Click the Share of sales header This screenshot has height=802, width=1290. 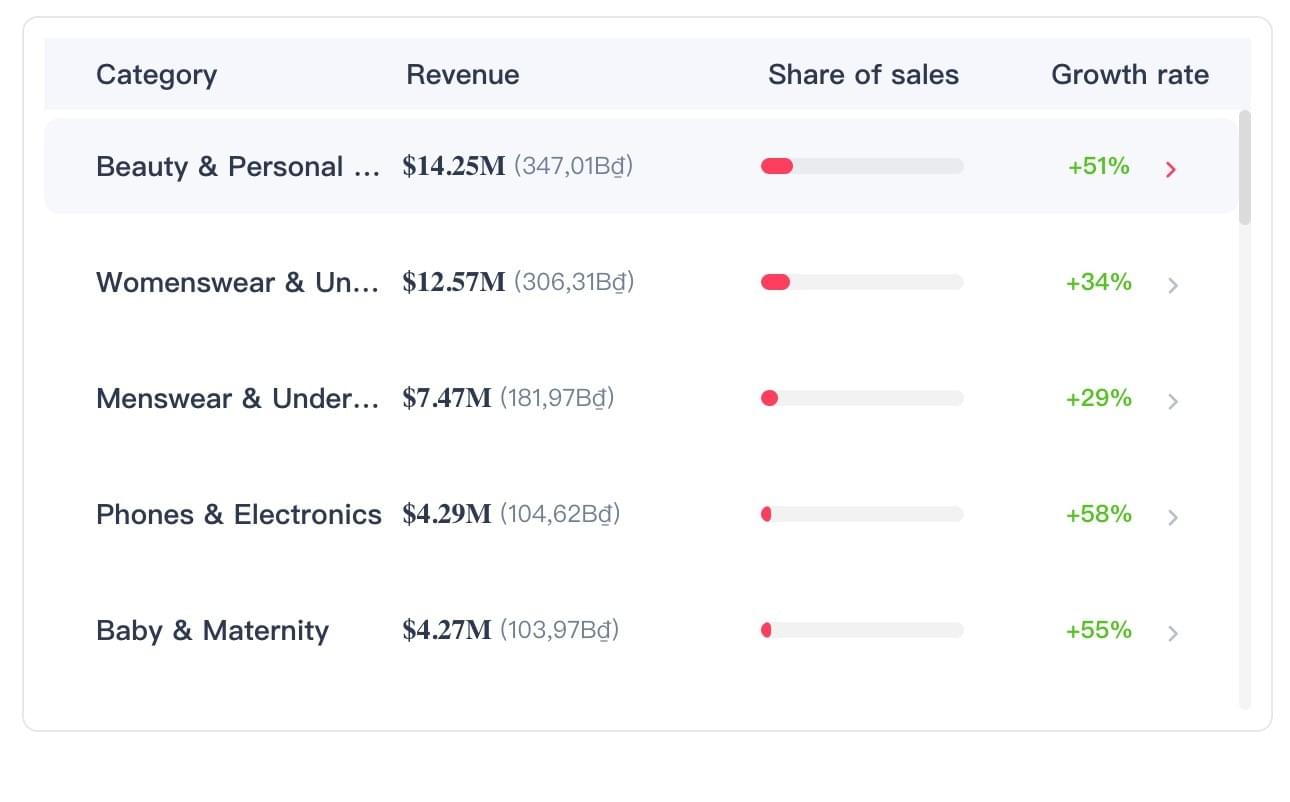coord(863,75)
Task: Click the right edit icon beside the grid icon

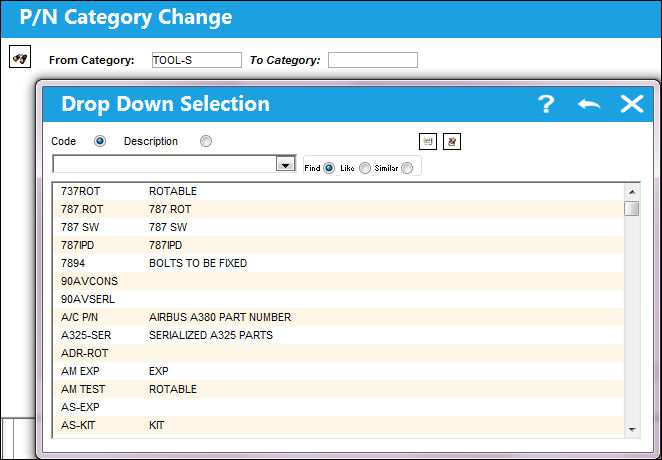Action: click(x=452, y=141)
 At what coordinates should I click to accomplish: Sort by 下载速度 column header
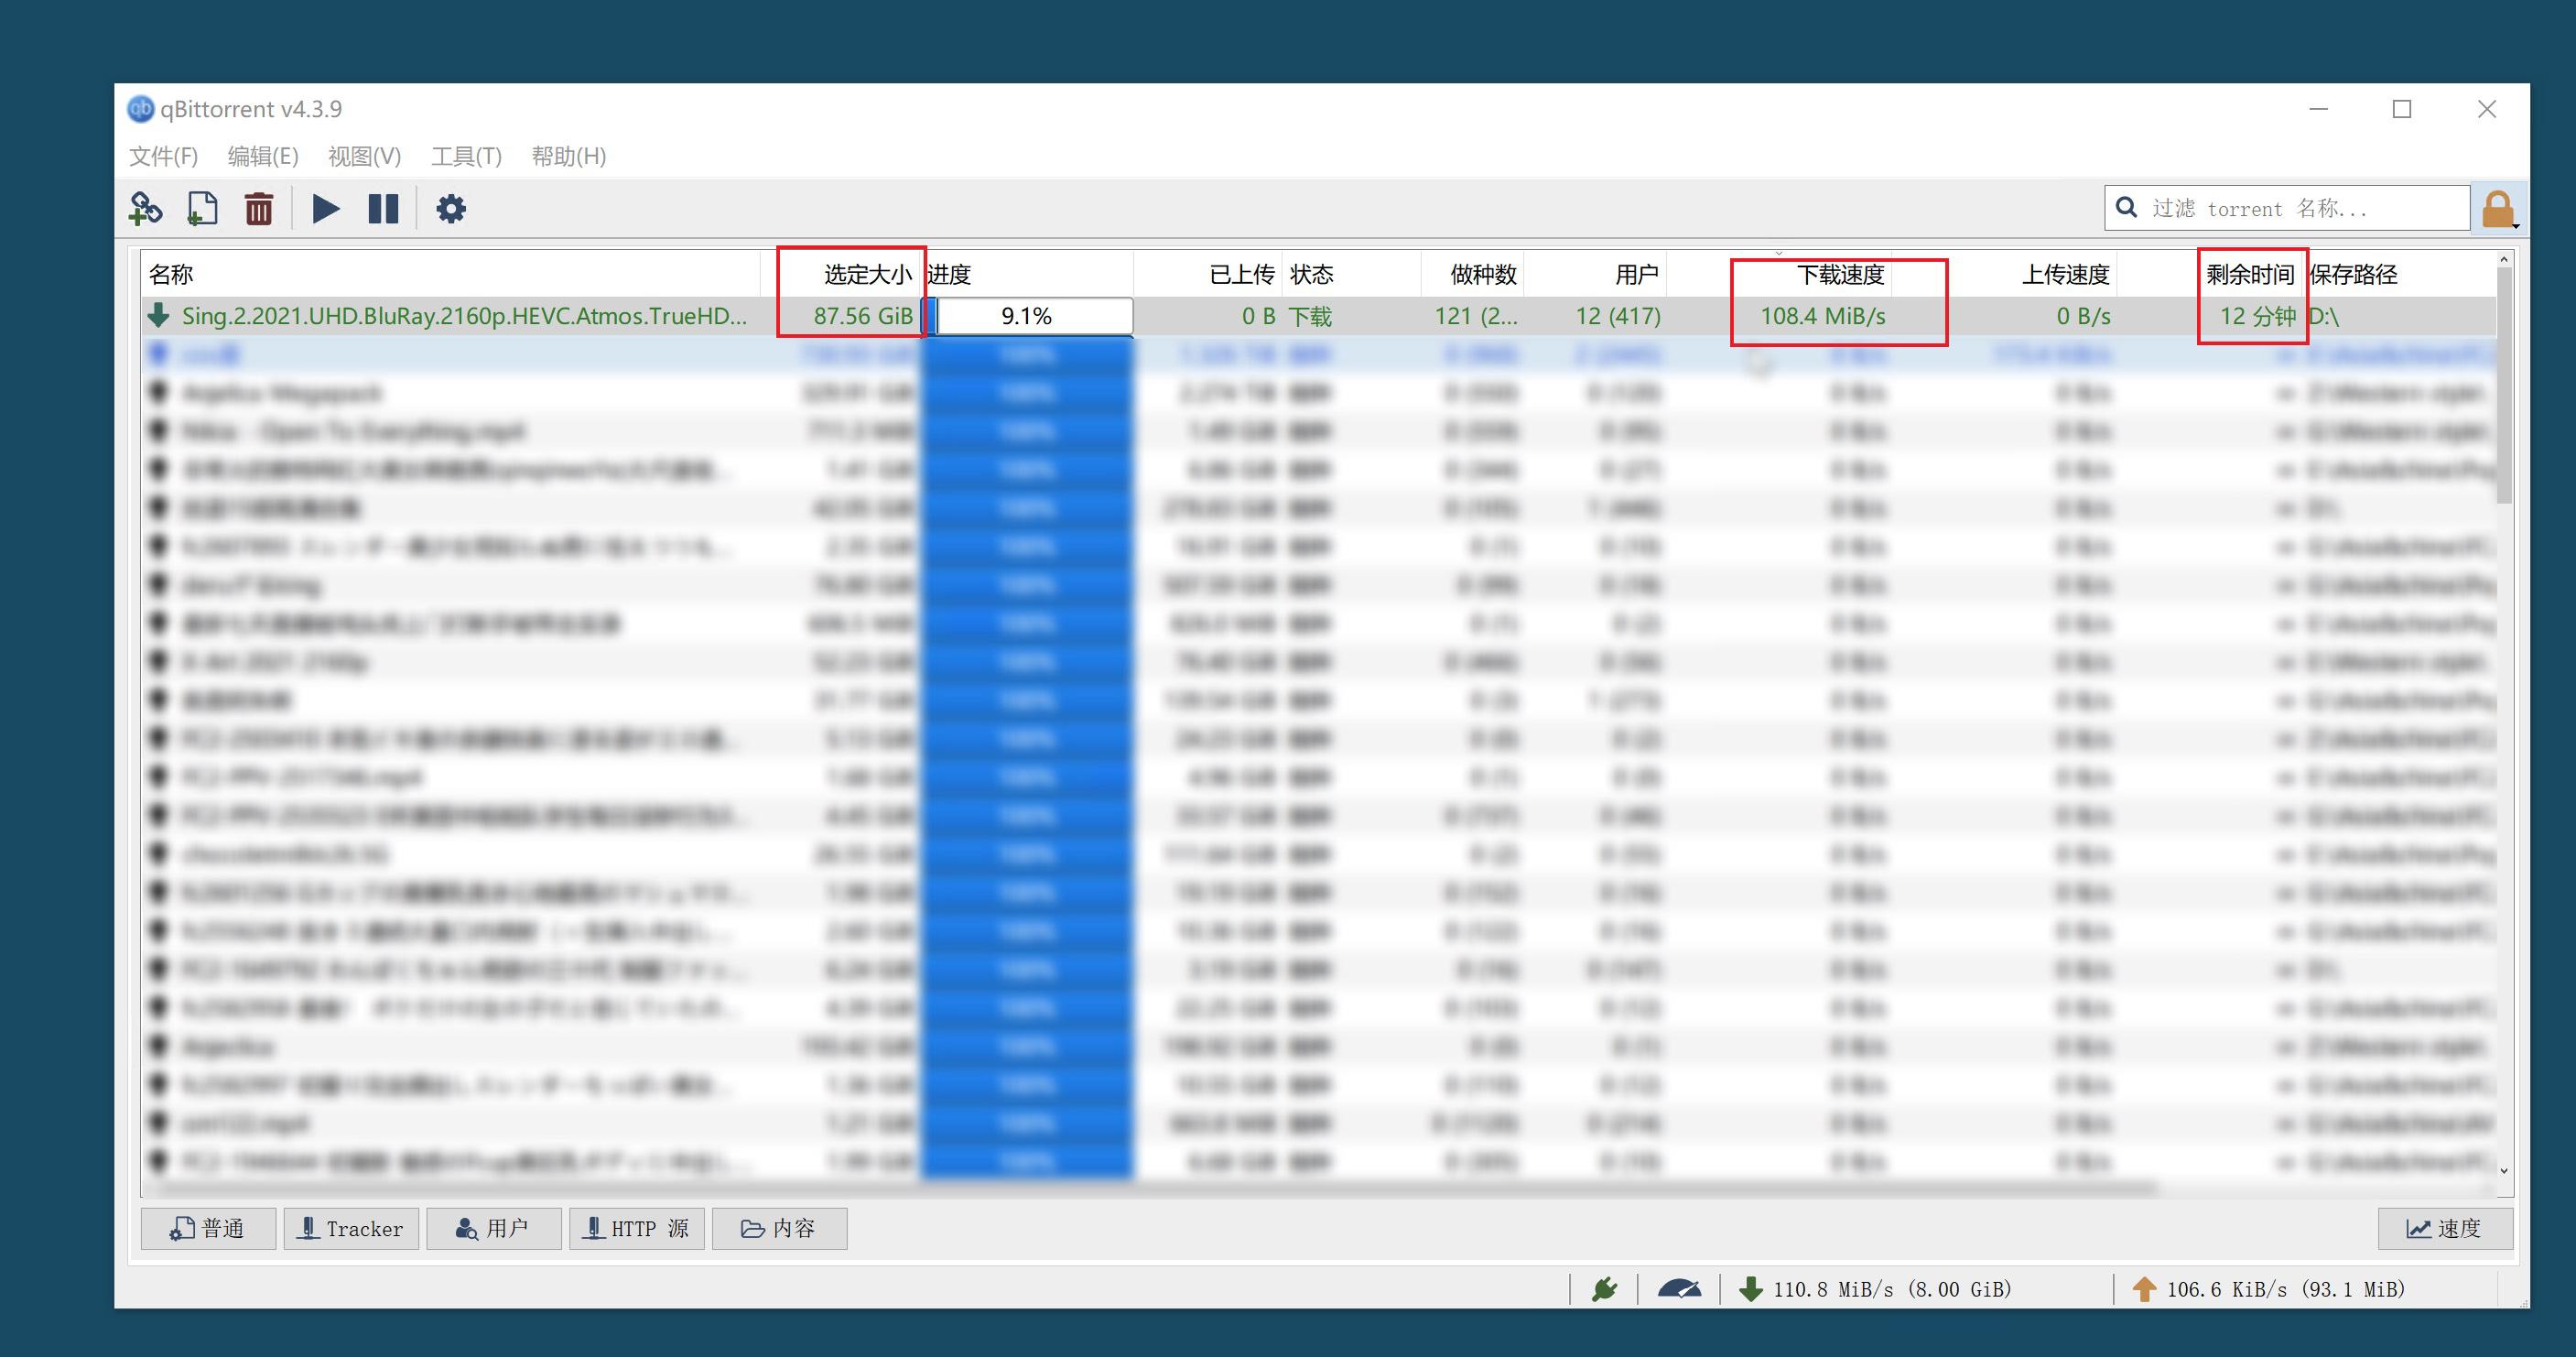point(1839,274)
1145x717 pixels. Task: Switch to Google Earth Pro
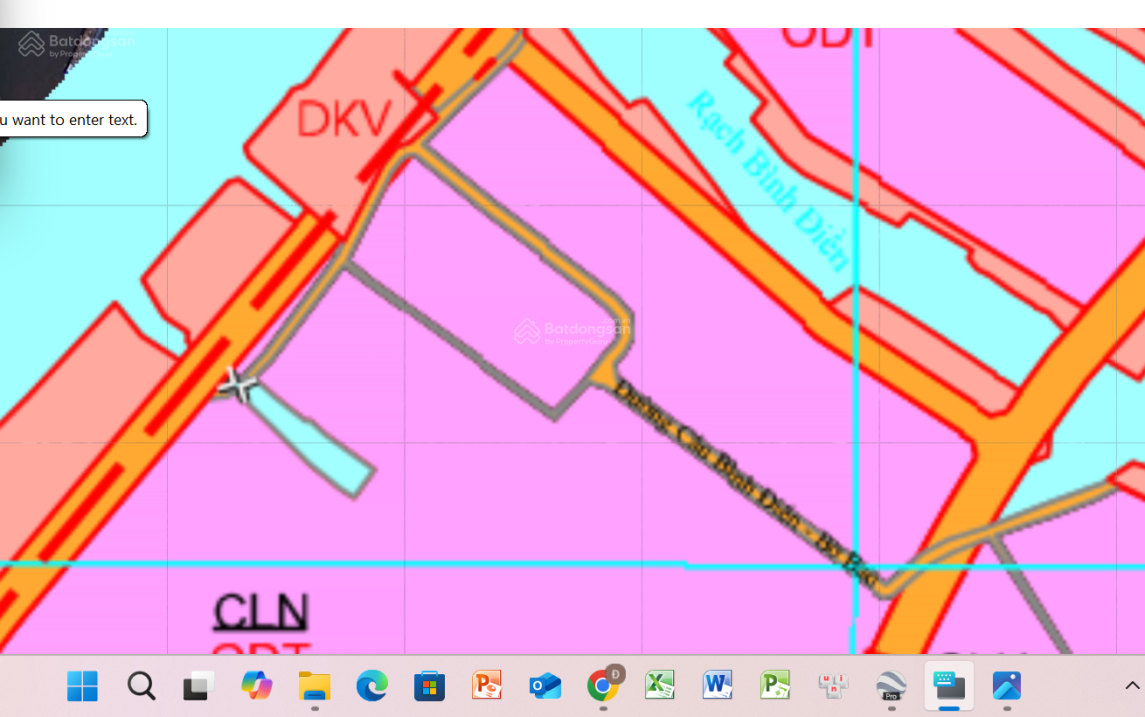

##########

Rewrite every row from the one containing "Task: Click the" through the end of the rows, requests included, and shift each coordinate in the answers by -146. Omit the pictures.

■ **ANSWER TO THIS EXERCISE**:
Task: Click the right edit icon beside the grid icon

Action: click(x=306, y=-5)
 At what coordinates should I click to accomplish: Sort by 下载速度 column header
point(1693,128)
1145x717 pixels. Task: Switch to Google Earth Pro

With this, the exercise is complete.